Stored records
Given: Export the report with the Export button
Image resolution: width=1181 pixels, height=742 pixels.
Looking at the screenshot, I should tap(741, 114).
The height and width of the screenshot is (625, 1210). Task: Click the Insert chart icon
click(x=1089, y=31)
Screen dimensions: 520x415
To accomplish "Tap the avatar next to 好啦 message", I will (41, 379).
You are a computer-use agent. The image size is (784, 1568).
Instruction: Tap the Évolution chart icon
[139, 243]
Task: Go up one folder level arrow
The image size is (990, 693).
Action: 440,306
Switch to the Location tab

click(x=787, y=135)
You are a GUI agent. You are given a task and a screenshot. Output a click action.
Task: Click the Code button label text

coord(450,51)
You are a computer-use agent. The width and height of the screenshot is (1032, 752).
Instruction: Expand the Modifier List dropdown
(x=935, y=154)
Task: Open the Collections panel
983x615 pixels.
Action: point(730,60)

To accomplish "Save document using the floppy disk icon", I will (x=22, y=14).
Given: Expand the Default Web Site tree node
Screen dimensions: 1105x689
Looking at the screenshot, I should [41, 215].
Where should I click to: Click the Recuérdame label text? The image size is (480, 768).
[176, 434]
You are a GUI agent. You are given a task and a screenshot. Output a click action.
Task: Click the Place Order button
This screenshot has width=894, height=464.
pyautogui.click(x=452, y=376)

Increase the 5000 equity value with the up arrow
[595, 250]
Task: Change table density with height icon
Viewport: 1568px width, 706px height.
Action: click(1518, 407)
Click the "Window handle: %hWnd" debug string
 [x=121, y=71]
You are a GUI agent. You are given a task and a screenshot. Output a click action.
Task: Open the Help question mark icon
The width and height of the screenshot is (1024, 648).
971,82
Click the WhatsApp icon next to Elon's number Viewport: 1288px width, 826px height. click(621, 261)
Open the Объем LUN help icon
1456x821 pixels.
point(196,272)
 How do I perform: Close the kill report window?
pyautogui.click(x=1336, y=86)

◆ ASSIGNMENT: In the answer, the lines from the first line of the data above through the line containing "Screen dimensions: 520x415" must appear exactly as written, with nothing else.

◆ PROBLEM SOLUTION:
Given: Export the report with the Export button
Image resolution: width=1181 pixels, height=742 pixels.
Looking at the screenshot, I should tap(741, 114).
The height and width of the screenshot is (625, 1210). Task: Click the Insert chart icon
click(x=1089, y=31)
Screen dimensions: 520x415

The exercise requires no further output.